** Opening INPUT DATA block **

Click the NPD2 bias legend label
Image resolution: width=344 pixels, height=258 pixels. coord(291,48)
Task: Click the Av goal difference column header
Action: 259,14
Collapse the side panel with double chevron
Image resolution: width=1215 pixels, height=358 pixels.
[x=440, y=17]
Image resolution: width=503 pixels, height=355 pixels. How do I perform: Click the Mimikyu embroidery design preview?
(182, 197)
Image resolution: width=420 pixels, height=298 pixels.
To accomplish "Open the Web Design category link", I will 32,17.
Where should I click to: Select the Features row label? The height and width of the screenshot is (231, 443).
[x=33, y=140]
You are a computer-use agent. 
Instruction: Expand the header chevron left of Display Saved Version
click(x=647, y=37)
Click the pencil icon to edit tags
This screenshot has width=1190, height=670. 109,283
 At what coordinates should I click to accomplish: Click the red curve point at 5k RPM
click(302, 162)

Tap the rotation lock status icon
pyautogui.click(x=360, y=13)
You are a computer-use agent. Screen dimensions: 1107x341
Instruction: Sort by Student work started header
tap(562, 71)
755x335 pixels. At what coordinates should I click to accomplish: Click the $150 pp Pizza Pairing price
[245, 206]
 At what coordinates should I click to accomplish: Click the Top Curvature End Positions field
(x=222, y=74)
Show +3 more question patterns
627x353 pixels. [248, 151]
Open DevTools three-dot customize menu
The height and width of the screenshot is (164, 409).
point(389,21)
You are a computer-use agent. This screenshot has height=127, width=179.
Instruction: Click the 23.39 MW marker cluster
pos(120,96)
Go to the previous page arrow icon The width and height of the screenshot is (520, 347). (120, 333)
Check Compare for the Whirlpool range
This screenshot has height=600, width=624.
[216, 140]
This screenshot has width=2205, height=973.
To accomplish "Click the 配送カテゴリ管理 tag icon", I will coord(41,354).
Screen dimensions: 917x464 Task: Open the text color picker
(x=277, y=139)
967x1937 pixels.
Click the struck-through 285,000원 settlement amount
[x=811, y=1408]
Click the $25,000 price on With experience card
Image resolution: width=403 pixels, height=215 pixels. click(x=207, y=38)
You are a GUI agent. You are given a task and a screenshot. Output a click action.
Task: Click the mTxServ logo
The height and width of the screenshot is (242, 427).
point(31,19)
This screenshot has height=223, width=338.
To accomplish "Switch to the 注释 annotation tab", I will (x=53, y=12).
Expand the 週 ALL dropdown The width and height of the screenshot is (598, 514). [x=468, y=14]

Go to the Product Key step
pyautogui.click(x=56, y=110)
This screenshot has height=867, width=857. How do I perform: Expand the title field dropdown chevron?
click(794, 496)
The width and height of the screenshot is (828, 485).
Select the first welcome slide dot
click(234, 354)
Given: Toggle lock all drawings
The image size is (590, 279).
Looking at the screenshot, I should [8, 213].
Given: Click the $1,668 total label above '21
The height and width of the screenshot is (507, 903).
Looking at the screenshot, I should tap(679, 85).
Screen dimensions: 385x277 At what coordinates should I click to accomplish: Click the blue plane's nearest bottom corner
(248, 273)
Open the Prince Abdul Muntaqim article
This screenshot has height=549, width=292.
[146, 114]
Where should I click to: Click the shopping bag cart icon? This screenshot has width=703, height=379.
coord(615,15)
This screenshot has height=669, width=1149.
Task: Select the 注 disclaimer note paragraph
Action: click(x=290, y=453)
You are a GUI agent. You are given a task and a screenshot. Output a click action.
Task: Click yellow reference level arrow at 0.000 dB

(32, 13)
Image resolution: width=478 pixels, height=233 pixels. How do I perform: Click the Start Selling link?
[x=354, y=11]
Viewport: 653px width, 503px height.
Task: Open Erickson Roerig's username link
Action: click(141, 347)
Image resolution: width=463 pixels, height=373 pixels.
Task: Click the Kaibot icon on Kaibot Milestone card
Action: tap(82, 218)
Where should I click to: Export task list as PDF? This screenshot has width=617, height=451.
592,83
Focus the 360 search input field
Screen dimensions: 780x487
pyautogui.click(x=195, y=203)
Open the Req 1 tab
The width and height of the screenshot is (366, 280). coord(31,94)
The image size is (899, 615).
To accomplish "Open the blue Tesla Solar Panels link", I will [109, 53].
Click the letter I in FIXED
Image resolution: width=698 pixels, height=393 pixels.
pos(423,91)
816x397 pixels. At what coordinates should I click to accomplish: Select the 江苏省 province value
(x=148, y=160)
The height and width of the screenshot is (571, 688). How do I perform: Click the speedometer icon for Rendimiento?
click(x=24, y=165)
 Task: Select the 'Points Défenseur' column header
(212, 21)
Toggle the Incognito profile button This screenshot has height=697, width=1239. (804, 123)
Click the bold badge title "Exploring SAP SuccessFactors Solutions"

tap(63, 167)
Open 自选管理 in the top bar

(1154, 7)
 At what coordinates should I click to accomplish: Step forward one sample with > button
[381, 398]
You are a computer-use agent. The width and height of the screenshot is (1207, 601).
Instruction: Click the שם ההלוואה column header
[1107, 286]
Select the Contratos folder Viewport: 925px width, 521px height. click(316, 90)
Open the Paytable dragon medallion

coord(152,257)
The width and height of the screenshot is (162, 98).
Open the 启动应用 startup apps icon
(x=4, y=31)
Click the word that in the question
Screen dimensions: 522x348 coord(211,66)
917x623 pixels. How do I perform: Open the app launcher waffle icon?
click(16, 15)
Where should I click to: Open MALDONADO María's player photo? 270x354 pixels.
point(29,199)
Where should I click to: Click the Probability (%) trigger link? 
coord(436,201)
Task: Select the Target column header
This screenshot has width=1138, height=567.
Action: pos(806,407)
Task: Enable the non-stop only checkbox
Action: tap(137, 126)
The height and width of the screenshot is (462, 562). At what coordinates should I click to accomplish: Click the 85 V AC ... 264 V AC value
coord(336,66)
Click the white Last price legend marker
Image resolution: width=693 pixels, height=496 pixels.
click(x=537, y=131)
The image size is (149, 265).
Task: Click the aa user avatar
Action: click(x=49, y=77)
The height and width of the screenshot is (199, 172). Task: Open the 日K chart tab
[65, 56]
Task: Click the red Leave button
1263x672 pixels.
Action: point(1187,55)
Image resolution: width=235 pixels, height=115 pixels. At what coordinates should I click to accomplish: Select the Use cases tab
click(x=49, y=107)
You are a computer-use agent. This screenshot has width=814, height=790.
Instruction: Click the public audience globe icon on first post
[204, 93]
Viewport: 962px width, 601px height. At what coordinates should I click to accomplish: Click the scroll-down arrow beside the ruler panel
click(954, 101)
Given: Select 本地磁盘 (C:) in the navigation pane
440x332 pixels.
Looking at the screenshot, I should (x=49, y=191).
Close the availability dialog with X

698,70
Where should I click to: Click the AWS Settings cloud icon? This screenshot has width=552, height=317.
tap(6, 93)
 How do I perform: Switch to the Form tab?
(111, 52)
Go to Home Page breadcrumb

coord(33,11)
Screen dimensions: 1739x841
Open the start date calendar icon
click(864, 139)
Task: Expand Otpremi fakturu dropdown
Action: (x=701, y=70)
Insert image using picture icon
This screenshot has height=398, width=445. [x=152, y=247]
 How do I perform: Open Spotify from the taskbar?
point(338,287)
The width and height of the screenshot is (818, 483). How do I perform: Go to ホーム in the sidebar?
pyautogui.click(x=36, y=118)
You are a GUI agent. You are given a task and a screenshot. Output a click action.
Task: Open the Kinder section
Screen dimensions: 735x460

** Closing INPUT DATA block **

• PROBLEM DETAILS
Print every record above exactly as it was given.

• SOLUTION TO THIS EXERCISE
Click the NPD2 bias legend label
Image resolution: width=344 pixels, height=258 pixels. coord(291,48)
Task: Click the Av goal difference column header
Action: 259,14
Collapse the side panel with double chevron
Image resolution: width=1215 pixels, height=358 pixels.
[x=440, y=17]
Image resolution: width=503 pixels, height=355 pixels. How do I perform: Click the Mimikyu embroidery design preview?
(182, 197)
Image resolution: width=420 pixels, height=298 pixels.
To accomplish "Open the Web Design category link", I will 32,17.
Where should I click to: Select the Features row label? The height and width of the screenshot is (231, 443).
[x=33, y=140]
You are a computer-use agent. 
Instruction: Expand the header chevron left of Display Saved Version
click(x=647, y=37)
Click the pencil icon to edit tags
This screenshot has width=1190, height=670. 109,283
 At what coordinates should I click to accomplish: Click the red curve point at 5k RPM
click(302, 162)

Tap the rotation lock status icon
pyautogui.click(x=360, y=13)
You are a computer-use agent. Screen dimensions: 1107x341
Instruction: Sort by Student work started header
tap(562, 71)
755x335 pixels. At what coordinates should I click to accomplish: Click the $150 pp Pizza Pairing price
[245, 206]
 At what coordinates should I click to accomplish: Click the Top Curvature End Positions field
(x=222, y=74)
Show +3 more question patterns
627x353 pixels. [248, 151]
Open DevTools three-dot customize menu
The height and width of the screenshot is (164, 409).
point(389,21)
You are a computer-use agent. This screenshot has height=127, width=179.
Instruction: Click the 23.39 MW marker cluster
pos(120,96)
Go to the previous page arrow icon The width and height of the screenshot is (520, 347). (120, 333)
Check Compare for the Whirlpool range
This screenshot has height=600, width=624.
[216, 140]
This screenshot has width=2205, height=973.
To accomplish "Click the 配送カテゴリ管理 tag icon", I will coord(41,354).
Screen dimensions: 917x464 Task: Open the text color picker
(x=277, y=139)
967x1937 pixels.
Click the struck-through 285,000원 settlement amount
[x=811, y=1408]
Click the $25,000 price on With experience card
Image resolution: width=403 pixels, height=215 pixels. click(x=207, y=38)
You are a GUI agent. You are given a task and a screenshot. Output a click action.
Task: Click the mTxServ logo
The height and width of the screenshot is (242, 427).
point(31,19)
This screenshot has height=223, width=338.
To accomplish "Switch to the 注释 annotation tab", I will (x=53, y=12).
Expand the 週 ALL dropdown The width and height of the screenshot is (598, 514). [x=468, y=14]

Go to the Product Key step
pyautogui.click(x=56, y=110)
This screenshot has height=867, width=857. How do I perform: Expand the title field dropdown chevron?
click(794, 496)
The width and height of the screenshot is (828, 485).
Select the first welcome slide dot
click(234, 354)
Given: Toggle lock all drawings
The image size is (590, 279).
Looking at the screenshot, I should [8, 213].
Given: Click the $1,668 total label above '21
The height and width of the screenshot is (507, 903).
Looking at the screenshot, I should tap(679, 85).
Screen dimensions: 385x277 At what coordinates should I click to accomplish: Click the blue plane's nearest bottom corner
(248, 273)
Open the Prince Abdul Muntaqim article
This screenshot has height=549, width=292.
[146, 114]
Where should I click to: Click the shopping bag cart icon? This screenshot has width=703, height=379.
coord(615,15)
This screenshot has height=669, width=1149.
Task: Select the 注 disclaimer note paragraph
Action: click(x=290, y=453)
You are a GUI agent. You are given a task and a screenshot. Output a click action.
Task: Click yellow reference level arrow at 0.000 dB

(32, 13)
Image resolution: width=478 pixels, height=233 pixels. How do I perform: Click the Start Selling link?
[x=354, y=11]
Viewport: 653px width, 503px height.
Task: Open Erickson Roerig's username link
Action: click(141, 347)
Image resolution: width=463 pixels, height=373 pixels.
Task: Click the Kaibot icon on Kaibot Milestone card
Action: tap(82, 218)
Where should I click to: Export task list as PDF? This screenshot has width=617, height=451.
592,83
Focus the 360 search input field
Screen dimensions: 780x487
pyautogui.click(x=195, y=203)
Open the Req 1 tab
The width and height of the screenshot is (366, 280). coord(31,94)
The image size is (899, 615).
To accomplish "Open the blue Tesla Solar Panels link", I will [109, 53].
Click the letter I in FIXED
Image resolution: width=698 pixels, height=393 pixels.
pos(423,91)
816x397 pixels. At what coordinates should I click to accomplish: Select the 江苏省 province value
(x=148, y=160)
The height and width of the screenshot is (571, 688). How do I perform: Click the speedometer icon for Rendimiento?
click(x=24, y=165)
 Task: Select the 'Points Défenseur' column header
(212, 21)
Toggle the Incognito profile button This screenshot has height=697, width=1239. (804, 123)
Click the bold badge title "Exploring SAP SuccessFactors Solutions"

tap(63, 167)
Open 自选管理 in the top bar

(1154, 7)
 At what coordinates should I click to accomplish: Step forward one sample with > button
[381, 398]
You are a computer-use agent. The width and height of the screenshot is (1207, 601).
Instruction: Click the שם ההלוואה column header
[1107, 286]
Select the Contratos folder Viewport: 925px width, 521px height. click(316, 90)
Open the Paytable dragon medallion

coord(152,257)
The width and height of the screenshot is (162, 98).
Open the 启动应用 startup apps icon
(x=4, y=31)
Click the word that in the question
Screen dimensions: 522x348 coord(211,66)
917x623 pixels. How do I perform: Open the app launcher waffle icon?
click(16, 15)
Where should I click to: Open MALDONADO María's player photo? 270x354 pixels.
point(29,199)
Where should I click to: Click the Probability (%) trigger link? 
coord(436,201)
Task: Select the Target column header
This screenshot has width=1138, height=567.
Action: pos(806,407)
Task: Enable the non-stop only checkbox
Action: tap(137, 126)
The height and width of the screenshot is (462, 562). At what coordinates should I click to accomplish: Click the 85 V AC ... 264 V AC value
coord(336,66)
Click the white Last price legend marker
Image resolution: width=693 pixels, height=496 pixels.
click(x=537, y=131)
The image size is (149, 265).
Task: Click the aa user avatar
Action: click(x=49, y=77)
The height and width of the screenshot is (199, 172). Task: Open the 日K chart tab
[65, 56]
Task: Click the red Leave button
1263x672 pixels.
Action: point(1187,55)
Image resolution: width=235 pixels, height=115 pixels. At what coordinates should I click to accomplish: Select the Use cases tab
click(x=49, y=107)
You are a computer-use agent. This screenshot has width=814, height=790.
Instruction: Click the public audience globe icon on first post
[204, 93]
Viewport: 962px width, 601px height. At what coordinates should I click to accomplish: Click the scroll-down arrow beside the ruler panel
click(954, 101)
Given: Select 本地磁盘 (C:) in the navigation pane
440x332 pixels.
Looking at the screenshot, I should (x=49, y=191).
Close the availability dialog with X

698,70
Where should I click to: Click the AWS Settings cloud icon? This screenshot has width=552, height=317.
tap(6, 93)
 How do I perform: Switch to the Form tab?
(111, 52)
Go to Home Page breadcrumb

coord(33,11)
Screen dimensions: 1739x841
Open the start date calendar icon
click(864, 139)
Task: Expand Otpremi fakturu dropdown
Action: (x=701, y=70)
Insert image using picture icon
This screenshot has height=398, width=445. [x=152, y=247]
 How do I perform: Open Spotify from the taskbar?
point(338,287)
The width and height of the screenshot is (818, 483). How do I perform: Go to ホーム in the sidebar?
pyautogui.click(x=36, y=118)
You are a GUI agent. You are given a task and a screenshot. Output a click action.
Task: Open the Kinder section
Screen dimensions: 735x460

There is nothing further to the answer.